We expect that the approaches taken could apply to other Sybase releases and perhaps to other databases in general.
Our customer in turn had a prospective customer who ran a competitive software system that was built on Sybase. He wanted to extract the data from that system into text files for possible import into his own system for possible sale. He knew nothing about Sybase so found us.
The prospective customer installed a modem on the NT 4.0 Server and enabled pcAnywhere dialin access: we were able to dial in for a couple of hours each evening during the window between end-of-business and when the backup kicked in. This system had no internet access of any kind.

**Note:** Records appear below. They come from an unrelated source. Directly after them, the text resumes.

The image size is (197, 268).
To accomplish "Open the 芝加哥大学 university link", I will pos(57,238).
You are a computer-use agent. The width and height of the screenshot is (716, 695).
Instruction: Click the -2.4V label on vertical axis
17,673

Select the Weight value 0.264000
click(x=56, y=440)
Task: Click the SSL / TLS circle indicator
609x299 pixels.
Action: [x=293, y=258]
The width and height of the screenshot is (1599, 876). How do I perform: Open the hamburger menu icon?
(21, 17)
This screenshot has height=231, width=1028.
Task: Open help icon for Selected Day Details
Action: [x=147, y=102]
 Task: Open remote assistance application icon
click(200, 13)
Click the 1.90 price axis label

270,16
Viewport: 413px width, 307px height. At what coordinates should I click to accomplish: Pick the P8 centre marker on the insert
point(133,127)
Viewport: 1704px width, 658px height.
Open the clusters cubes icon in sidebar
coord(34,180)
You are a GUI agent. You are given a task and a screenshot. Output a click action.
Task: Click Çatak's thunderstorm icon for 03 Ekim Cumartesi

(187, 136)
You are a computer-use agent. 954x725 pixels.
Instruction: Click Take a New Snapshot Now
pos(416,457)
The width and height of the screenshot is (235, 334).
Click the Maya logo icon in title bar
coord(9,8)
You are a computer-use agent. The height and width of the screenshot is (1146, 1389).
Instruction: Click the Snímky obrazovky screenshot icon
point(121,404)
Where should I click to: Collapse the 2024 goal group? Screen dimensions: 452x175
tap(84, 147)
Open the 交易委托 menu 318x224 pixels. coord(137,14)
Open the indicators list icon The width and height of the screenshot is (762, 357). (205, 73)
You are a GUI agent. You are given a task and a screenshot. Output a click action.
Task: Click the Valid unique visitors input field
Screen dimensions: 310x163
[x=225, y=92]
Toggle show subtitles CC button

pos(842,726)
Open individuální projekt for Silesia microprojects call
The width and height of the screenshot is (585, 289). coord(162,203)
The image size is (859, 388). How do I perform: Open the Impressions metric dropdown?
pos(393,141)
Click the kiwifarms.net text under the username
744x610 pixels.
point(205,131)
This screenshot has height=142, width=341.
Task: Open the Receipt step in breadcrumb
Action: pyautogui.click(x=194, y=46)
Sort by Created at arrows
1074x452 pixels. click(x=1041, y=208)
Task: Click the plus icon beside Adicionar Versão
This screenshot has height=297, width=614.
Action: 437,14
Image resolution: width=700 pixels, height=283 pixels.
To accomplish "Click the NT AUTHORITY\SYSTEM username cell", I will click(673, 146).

Nobody involved knew anything about the Sybase specifics, including any of the database passwords involved. This was apparently a turnkey application, and we presume that the competitive vendor would not likely be forthcoming with this information. The circumstances were also such that we didn't care to press the prospective customer too much, so we were largely on our own.
By way of conversation, "GoodApp" is our customer's application, and "SadApp" is the competitive one run by the prospective customer.
Sybase documentation for the release we used can be found at http://sybooks.sybase.com/awg0603e.html.
Information about achieving sa access in other versions of Sybase can be found on this web server here.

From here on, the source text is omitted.